I am facing an issue with google agreement page cookies after scraping on a redirect google url.

I am trying to scrape from different pages on Google News uri, but when i run this code:

req = requests.get(url,headers=headers)

with "headers" = {'User-Agent': 'Mozilla/5.0 (Macintosh; U; Intel Mac OS X 10_5_8; en-US) AppleWebKit/534.1 (KHTML, like Gecko) Chrome/6.0.422.0 Safari/534.1', 'Upgrade-Insecure-Requests': '1', 'Accept': 'text/html,application/xhtml+xml,application/xml;q=0.9,*/*;q=0.8', 'DNT': '1', 'Accept-Encoding': 'gzip, deflate', 'Accept-Language': 'it-IT'}
and for example URL = https://news.google.com/./articles/CAIiEMb3PYSjFFVbudiidQPL79QqGQgEKhAIACoHCAow-ImTCzDRqagDMKiIvgY?hl=it&gl=IT&ceid=IT%3Ait 

the "request.content" is the HTMLs code of agreement cookies page by Google.
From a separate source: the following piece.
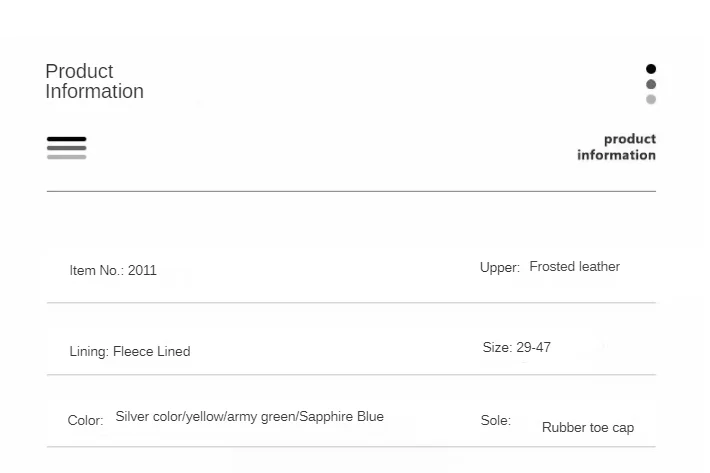The image size is (710, 473).
Task: Click the Product Information heading
Action: pyautogui.click(x=95, y=81)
I have tried also to convert the redirect link into a normal link but the response gives me the redirect link to this

I have the same problem related to this question (How can I bypass a cookie agreement page while web scraping using Python?).

Anyway, the solution proposed in that works only for the specific site.

Note: the entire code worked until few weeks ago.

Macintosh_89
  • 664
  • 8
  • 24

1 Answers1

2

I solved the problem by adding the line

'Cookie':'CONSENT=YES+cb.20210418-17-p0.it+FX+917; '

to the request header.

Although the page returned by the request is still a Google page, but that page contains the link to the site from which the request originated.

So, once I got the page I did some more scraping so that I could get the link and start the request I wanted.